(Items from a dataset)
########################################

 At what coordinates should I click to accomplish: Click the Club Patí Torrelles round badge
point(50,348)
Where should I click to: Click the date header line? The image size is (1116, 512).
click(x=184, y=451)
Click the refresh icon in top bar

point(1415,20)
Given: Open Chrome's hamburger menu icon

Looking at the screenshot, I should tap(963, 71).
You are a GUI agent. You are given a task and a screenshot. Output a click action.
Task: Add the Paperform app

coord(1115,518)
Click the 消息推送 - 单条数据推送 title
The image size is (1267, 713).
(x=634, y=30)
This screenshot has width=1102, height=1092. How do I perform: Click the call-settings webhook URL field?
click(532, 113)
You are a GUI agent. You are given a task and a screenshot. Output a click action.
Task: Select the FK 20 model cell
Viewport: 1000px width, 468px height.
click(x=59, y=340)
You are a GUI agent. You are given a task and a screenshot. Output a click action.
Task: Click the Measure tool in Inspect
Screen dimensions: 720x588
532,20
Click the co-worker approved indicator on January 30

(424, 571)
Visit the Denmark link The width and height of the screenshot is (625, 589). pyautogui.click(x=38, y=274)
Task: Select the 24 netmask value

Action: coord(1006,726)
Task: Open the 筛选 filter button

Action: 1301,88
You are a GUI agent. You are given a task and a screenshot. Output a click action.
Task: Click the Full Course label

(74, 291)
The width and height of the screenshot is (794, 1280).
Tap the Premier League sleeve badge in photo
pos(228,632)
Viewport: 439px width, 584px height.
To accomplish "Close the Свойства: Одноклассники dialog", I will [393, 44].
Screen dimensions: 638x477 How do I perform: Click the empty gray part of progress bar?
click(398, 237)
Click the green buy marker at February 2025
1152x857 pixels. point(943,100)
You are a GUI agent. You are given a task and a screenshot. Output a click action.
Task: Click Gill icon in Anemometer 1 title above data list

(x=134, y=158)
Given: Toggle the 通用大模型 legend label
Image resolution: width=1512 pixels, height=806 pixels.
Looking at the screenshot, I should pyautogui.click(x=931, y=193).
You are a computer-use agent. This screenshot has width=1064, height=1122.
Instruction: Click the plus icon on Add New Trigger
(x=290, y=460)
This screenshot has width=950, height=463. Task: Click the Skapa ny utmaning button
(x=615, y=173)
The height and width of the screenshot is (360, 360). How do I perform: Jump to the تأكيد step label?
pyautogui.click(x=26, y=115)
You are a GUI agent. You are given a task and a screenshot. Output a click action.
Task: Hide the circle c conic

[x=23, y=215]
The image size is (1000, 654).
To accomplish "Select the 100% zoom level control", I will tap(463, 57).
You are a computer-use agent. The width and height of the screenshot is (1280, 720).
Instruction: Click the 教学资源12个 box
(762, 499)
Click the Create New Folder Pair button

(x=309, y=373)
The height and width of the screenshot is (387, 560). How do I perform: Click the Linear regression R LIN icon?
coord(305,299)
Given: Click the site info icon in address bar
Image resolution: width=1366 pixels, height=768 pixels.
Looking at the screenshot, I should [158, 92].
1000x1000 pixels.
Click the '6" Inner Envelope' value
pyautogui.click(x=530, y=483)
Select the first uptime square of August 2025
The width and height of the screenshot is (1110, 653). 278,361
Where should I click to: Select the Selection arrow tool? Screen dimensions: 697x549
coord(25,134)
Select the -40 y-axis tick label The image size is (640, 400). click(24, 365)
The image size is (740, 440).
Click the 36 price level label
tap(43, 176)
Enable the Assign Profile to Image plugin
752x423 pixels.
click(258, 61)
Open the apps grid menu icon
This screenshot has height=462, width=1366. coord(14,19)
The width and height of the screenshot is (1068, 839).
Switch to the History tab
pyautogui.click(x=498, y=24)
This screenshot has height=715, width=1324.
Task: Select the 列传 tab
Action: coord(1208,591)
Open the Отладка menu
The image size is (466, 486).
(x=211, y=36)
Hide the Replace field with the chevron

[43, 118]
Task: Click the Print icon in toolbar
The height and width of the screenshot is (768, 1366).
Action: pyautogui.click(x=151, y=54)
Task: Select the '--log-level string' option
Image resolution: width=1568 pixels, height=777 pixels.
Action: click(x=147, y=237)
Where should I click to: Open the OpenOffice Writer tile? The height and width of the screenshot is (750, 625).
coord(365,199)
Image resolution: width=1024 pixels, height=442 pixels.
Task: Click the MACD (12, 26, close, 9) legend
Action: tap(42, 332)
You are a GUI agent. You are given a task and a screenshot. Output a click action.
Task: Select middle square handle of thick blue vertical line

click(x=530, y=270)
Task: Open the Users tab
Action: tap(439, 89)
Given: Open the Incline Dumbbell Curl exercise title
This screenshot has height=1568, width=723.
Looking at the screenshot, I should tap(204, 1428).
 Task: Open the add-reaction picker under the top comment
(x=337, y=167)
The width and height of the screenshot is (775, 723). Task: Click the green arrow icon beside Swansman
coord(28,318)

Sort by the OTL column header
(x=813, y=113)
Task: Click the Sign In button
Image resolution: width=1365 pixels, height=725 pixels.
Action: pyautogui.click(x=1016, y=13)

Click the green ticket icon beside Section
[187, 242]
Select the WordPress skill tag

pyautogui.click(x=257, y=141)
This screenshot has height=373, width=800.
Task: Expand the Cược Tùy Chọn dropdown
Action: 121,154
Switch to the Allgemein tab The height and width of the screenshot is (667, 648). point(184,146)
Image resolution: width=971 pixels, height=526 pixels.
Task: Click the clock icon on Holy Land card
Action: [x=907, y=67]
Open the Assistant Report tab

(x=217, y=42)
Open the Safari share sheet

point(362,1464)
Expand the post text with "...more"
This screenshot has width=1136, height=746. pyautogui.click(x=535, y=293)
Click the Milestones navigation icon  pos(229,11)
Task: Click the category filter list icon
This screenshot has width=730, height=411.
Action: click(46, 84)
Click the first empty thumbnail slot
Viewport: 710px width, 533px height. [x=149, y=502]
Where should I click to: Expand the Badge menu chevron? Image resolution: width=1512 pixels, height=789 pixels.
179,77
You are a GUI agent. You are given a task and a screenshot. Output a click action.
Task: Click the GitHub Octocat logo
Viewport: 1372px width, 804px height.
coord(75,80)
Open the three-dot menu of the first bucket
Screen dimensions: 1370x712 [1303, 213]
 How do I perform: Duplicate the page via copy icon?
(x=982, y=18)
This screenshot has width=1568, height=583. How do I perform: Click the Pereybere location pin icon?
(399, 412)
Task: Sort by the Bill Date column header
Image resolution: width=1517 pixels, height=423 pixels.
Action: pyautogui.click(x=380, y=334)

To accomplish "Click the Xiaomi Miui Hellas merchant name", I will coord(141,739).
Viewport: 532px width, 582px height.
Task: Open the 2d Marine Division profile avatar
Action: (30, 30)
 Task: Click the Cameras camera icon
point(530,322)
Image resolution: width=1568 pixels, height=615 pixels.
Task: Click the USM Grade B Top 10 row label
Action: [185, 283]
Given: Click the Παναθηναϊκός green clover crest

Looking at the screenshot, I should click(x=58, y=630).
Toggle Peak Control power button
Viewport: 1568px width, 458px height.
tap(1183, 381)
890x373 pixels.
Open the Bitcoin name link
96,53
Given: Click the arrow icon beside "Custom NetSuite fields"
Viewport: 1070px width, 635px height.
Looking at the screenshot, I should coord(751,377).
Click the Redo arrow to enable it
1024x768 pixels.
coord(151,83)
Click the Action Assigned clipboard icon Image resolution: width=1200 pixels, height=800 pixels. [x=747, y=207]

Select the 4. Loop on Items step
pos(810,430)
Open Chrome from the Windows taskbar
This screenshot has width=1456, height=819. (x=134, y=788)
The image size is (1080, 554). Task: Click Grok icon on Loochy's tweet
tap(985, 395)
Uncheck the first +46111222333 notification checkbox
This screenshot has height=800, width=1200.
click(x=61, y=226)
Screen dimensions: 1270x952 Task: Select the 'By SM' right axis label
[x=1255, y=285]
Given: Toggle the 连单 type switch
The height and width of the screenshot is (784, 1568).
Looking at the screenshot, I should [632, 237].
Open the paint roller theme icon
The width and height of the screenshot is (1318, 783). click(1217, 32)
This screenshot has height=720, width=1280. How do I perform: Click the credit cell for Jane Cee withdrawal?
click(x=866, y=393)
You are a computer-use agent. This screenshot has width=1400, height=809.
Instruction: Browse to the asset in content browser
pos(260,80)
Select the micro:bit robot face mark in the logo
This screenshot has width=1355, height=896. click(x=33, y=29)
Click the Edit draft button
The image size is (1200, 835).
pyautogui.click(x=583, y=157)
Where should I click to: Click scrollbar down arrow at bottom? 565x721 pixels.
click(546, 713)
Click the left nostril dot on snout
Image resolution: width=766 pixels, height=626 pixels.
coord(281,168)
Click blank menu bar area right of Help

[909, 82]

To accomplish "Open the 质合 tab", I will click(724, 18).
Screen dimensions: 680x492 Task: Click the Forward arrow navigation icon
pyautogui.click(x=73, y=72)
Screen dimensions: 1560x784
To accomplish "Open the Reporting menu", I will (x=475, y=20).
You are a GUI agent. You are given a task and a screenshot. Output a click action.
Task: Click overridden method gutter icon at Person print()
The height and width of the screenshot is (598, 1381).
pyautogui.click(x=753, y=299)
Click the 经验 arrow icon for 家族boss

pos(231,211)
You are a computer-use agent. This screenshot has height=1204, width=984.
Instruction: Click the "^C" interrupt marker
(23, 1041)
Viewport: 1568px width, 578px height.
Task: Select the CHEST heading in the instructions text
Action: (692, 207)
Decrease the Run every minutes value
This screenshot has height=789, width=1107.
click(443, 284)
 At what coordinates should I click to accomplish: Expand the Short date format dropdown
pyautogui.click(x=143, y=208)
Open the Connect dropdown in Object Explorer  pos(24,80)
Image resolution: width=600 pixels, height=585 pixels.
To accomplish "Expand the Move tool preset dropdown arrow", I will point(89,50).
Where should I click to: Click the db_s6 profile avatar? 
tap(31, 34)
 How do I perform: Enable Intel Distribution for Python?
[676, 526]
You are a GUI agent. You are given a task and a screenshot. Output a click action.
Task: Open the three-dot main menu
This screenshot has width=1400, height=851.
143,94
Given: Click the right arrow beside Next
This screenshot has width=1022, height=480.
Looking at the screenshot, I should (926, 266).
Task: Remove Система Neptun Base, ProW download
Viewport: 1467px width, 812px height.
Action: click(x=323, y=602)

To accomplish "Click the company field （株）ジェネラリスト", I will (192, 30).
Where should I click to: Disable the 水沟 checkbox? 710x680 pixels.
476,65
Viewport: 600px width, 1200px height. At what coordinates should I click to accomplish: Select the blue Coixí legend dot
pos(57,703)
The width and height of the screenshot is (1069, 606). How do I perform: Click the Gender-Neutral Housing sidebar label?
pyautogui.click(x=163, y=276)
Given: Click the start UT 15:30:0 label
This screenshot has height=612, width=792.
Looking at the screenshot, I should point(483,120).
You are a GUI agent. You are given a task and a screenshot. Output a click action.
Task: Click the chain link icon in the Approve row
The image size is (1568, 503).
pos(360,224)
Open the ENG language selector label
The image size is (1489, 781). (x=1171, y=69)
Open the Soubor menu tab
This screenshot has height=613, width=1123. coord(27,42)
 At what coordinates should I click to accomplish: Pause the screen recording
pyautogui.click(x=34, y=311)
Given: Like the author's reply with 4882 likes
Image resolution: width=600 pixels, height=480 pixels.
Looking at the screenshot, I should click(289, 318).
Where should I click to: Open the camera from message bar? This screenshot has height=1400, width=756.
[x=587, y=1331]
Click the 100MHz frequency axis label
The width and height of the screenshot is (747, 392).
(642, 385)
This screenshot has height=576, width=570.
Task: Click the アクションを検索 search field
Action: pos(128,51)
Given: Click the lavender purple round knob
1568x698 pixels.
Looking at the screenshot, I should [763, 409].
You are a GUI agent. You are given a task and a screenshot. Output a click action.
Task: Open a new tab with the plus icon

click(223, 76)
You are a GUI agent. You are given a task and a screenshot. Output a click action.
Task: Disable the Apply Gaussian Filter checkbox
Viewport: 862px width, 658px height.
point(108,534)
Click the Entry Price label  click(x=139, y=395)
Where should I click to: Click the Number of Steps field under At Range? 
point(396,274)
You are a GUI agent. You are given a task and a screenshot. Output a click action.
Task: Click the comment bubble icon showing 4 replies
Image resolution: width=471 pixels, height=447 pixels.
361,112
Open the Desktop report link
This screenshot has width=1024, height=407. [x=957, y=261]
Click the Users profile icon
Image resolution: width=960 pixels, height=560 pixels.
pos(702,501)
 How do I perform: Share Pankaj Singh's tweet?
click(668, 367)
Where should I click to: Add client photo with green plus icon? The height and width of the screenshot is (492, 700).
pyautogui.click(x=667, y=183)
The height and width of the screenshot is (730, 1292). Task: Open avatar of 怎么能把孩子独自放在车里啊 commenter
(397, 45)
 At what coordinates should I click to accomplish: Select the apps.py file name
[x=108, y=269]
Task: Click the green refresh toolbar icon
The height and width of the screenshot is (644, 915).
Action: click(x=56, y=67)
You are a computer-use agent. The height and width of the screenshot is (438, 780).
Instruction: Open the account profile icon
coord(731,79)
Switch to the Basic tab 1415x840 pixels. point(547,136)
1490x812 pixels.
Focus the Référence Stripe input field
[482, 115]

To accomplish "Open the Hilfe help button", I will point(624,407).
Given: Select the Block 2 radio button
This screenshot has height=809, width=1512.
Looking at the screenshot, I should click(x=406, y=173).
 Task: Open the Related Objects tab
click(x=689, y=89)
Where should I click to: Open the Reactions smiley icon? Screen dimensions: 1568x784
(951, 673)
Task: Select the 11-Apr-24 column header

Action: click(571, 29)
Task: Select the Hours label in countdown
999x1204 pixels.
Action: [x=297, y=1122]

########################################

◆ What you have to do:
Go through the records line by line, and copy each line that holds the string "toolbar".

◆ Task solution:
Task: Click the Print icon in toolbar
Task: Click the green refresh toolbar icon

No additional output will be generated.